An eight-year-old girl who went missing in 2018 has been found in Mexico, the FBI said on Wednesday, March 8.
Aranza Maria Ochoa Lopez was kidnapped at age four by her biological mother from Vancouver, in the US state of Washington.
“For more than four years, the FBI and our partners did not give up on Aranza,” Richard A. Collodi, special agent in charge of the FBI’s Seattle field office said.
Aranza has now been returned to the States and the FBI will continue to support the child as she settles back into American life.
“Our concern now will be supporting Aranza as she begins her reintegration into the US,” Collodi added.
Aranza had a supervised visit with her biological mother on October 25, 2018, the day she was taken from a shopping mall in Vancouver, Washington.
During the visit, Lopez’s mother, Esmeralda Lopez-Lopez, asked to take her child to the toilet, according to local publication The Columbian.
Lopez-Lopez then fled with her daughter and left the scene in a stolen vehicle with an accomplice.
Aranza had been in foster care following reports that her mum had abused her.
Lopez-Lopez was arrested in September 2019 in Puebla, Mexico, following the incident, and pleaded guilty to second-degree kidnapping and robbery and first-degree custodial interference in 2021, landing her a 20-month prison sentence.
But throughout the entire ordeal, Aranza was never found.
When she was taken the FBI determined she had been taken to Mexico and offered a $10k (£8.37k) reward for information leading to the recovery of the little girl.
She was safely recovered by Mexican authorities in February 2023 in Michoacán, a state in western Mexico. FBI special agents took Lopez back to the US after she was found.
Officials have yet to reveal further details on her discovery, including how she was tracked down and who the child was with when she was found.

- Exercise aim -
Answer from the news report above:
(a) From what kind of place in Vancouver, Washington, was Aranza taken on October 25, 2018?
(b) In which Mexican state did Mexican authorities recover her in February 2023?
(c) What reward did the FBI offer for information leading to her recovery?

- Given entries -
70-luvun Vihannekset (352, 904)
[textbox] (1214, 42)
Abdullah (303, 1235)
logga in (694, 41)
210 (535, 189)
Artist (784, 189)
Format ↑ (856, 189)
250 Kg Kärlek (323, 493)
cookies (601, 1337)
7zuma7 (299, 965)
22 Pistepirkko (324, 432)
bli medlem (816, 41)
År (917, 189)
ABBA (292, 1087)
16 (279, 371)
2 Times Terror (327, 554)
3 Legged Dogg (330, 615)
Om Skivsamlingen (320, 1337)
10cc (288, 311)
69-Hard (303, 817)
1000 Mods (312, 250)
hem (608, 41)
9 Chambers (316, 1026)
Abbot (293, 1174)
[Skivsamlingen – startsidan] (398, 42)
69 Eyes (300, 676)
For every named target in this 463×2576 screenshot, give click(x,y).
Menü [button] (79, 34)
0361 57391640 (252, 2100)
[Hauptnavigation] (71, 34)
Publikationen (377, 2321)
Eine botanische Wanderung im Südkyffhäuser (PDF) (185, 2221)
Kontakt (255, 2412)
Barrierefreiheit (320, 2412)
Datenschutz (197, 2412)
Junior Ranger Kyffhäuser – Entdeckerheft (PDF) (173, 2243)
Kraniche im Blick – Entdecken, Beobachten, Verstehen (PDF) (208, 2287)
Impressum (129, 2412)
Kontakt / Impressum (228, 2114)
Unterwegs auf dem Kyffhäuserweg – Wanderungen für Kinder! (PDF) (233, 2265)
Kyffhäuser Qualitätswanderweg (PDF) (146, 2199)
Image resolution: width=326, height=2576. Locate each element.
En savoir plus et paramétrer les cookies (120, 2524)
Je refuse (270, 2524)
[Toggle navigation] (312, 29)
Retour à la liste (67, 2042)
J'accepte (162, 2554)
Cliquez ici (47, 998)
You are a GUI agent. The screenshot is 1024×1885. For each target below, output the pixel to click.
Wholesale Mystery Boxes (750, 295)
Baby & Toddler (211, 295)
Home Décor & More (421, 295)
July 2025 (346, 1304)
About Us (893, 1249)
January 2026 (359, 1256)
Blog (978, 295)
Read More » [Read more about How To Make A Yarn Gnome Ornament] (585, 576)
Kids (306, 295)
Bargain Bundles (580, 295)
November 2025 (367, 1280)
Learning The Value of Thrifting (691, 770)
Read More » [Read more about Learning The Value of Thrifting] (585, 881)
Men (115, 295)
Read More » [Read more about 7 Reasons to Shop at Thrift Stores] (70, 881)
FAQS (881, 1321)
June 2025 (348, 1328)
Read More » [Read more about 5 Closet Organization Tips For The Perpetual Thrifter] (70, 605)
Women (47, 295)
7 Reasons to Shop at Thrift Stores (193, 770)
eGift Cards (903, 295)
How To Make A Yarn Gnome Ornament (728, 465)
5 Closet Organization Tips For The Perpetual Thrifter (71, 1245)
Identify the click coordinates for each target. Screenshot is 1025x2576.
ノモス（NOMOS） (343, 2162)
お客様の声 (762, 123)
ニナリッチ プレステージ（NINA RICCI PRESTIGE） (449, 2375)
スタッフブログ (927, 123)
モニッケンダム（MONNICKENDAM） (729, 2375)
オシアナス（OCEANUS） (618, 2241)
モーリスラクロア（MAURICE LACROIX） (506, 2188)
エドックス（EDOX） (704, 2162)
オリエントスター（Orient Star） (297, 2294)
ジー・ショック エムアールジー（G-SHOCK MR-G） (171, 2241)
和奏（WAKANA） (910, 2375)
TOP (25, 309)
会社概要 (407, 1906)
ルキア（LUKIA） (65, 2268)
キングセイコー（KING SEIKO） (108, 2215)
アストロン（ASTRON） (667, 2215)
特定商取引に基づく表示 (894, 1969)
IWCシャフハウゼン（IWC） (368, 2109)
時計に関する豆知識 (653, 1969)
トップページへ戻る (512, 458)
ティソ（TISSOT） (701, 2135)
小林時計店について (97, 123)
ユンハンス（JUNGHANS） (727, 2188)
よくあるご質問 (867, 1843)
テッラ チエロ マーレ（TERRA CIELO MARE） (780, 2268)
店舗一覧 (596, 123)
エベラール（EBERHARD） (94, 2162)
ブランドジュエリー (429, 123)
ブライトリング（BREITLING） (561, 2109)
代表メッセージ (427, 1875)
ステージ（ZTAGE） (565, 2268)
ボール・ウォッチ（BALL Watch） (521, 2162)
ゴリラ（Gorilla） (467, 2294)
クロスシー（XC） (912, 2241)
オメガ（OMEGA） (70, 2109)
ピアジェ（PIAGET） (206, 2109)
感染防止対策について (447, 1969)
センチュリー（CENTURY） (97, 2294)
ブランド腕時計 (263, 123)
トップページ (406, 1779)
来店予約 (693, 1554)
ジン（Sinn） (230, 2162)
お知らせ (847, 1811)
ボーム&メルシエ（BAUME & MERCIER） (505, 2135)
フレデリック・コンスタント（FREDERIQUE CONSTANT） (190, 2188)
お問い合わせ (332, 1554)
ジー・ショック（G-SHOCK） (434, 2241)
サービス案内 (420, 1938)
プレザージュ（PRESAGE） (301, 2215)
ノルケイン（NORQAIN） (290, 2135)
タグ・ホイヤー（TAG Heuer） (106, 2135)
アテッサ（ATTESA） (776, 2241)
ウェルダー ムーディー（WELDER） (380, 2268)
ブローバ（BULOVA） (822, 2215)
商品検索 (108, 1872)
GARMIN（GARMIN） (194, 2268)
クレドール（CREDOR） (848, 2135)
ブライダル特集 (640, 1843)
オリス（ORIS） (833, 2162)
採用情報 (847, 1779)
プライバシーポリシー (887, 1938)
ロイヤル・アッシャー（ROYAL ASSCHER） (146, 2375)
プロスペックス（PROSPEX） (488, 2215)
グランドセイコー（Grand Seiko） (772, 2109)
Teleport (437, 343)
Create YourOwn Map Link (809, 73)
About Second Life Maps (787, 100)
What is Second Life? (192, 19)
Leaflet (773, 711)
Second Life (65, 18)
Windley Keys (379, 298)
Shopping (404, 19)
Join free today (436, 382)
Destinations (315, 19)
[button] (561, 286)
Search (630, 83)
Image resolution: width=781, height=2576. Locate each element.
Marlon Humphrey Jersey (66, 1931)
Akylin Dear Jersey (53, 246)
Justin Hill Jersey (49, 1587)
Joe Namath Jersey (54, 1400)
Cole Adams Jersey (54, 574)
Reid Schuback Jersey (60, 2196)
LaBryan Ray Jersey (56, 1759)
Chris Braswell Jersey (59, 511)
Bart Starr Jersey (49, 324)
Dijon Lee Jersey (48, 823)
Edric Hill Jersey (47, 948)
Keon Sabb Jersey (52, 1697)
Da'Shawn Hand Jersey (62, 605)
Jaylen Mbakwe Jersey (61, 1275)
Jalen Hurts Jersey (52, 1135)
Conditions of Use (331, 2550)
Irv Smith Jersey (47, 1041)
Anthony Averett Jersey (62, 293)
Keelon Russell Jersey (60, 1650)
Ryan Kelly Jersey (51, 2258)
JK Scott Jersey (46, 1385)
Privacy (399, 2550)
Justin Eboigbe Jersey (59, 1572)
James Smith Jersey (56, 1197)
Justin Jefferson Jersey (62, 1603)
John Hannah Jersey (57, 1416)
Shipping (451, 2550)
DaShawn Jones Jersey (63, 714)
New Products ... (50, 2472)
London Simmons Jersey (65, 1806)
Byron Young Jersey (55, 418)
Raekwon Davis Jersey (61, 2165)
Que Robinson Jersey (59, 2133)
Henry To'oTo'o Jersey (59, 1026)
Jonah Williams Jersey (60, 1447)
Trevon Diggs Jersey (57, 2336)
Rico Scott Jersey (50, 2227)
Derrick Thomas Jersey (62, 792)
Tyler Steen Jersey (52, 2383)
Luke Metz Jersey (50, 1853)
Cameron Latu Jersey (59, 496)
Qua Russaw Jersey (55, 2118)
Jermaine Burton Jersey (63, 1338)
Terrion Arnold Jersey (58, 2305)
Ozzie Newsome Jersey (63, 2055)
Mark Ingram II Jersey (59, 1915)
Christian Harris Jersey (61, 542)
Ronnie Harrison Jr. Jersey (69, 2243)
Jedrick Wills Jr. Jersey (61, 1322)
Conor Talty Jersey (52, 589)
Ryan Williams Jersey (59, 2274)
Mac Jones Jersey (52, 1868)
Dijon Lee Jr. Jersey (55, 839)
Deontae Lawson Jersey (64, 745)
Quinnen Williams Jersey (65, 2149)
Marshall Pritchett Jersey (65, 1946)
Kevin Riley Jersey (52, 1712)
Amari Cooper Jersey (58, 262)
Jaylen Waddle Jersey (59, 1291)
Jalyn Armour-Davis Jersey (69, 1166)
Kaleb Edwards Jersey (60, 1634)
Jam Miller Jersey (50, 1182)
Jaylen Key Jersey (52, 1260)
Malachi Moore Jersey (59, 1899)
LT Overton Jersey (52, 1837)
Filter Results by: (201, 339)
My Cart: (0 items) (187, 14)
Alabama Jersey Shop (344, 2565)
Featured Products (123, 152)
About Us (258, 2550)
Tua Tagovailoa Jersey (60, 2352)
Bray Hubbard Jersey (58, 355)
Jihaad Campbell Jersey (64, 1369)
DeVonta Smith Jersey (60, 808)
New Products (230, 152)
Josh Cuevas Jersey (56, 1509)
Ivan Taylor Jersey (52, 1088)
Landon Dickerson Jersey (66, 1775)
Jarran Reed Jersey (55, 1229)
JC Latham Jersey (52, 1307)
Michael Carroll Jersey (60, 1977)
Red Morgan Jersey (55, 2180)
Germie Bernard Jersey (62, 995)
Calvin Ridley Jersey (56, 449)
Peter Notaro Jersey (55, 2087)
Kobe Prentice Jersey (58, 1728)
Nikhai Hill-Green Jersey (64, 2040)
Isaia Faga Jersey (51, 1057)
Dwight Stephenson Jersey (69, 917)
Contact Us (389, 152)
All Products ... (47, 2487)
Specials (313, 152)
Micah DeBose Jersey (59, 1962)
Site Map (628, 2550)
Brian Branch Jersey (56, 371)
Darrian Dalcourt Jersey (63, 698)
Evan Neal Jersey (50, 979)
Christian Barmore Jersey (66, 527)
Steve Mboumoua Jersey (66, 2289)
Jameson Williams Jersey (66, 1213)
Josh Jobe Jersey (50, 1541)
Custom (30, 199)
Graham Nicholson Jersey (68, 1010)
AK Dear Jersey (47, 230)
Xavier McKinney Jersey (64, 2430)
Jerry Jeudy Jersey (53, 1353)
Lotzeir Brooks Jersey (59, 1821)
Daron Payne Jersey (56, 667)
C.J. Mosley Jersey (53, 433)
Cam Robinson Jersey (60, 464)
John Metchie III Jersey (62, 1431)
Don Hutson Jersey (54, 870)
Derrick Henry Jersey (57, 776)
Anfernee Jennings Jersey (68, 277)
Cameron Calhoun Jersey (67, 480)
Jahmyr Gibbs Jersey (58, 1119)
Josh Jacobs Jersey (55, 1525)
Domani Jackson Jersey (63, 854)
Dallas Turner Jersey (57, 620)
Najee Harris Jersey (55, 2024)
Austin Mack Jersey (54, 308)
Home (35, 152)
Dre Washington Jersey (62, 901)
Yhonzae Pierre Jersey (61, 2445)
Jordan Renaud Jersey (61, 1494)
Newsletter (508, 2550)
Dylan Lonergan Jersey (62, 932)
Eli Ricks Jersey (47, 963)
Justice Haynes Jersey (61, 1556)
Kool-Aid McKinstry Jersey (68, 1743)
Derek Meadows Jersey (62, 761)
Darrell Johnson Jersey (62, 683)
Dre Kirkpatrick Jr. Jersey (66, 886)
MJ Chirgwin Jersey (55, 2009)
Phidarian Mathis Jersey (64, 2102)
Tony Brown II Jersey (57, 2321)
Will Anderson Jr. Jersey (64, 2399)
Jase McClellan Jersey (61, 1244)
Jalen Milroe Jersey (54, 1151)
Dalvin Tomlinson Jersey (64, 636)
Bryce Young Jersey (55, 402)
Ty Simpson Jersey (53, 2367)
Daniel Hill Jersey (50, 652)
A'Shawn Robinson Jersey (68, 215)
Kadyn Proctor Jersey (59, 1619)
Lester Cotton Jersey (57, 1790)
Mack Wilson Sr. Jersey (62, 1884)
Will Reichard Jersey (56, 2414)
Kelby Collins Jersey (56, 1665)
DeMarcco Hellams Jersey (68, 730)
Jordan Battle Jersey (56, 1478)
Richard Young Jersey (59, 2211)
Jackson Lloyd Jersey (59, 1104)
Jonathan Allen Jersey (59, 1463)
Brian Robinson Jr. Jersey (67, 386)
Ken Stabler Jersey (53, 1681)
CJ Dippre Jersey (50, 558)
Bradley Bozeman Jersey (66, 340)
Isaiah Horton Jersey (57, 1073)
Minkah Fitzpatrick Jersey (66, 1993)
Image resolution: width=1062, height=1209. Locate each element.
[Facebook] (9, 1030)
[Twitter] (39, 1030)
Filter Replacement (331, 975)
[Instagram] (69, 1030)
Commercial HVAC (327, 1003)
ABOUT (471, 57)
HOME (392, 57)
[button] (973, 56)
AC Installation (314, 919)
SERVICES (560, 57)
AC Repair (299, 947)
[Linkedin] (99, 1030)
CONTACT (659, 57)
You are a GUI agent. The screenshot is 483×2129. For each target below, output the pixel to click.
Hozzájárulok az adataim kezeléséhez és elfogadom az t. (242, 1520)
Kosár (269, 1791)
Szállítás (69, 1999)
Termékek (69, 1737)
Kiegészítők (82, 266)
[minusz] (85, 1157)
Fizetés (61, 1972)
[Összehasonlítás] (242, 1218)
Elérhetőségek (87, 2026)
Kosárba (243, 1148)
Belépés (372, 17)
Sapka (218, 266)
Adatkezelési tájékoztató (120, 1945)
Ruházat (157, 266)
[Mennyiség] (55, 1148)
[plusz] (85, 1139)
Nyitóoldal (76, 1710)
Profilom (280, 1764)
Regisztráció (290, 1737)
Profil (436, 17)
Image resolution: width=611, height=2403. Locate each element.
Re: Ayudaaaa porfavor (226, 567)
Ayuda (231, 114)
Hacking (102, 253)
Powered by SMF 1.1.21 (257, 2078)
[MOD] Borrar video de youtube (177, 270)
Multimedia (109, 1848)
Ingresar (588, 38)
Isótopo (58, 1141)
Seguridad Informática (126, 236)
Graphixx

- Result below -
(a) A shopping mall.
(b) Michoacán.
(c) $10k (£8.37k).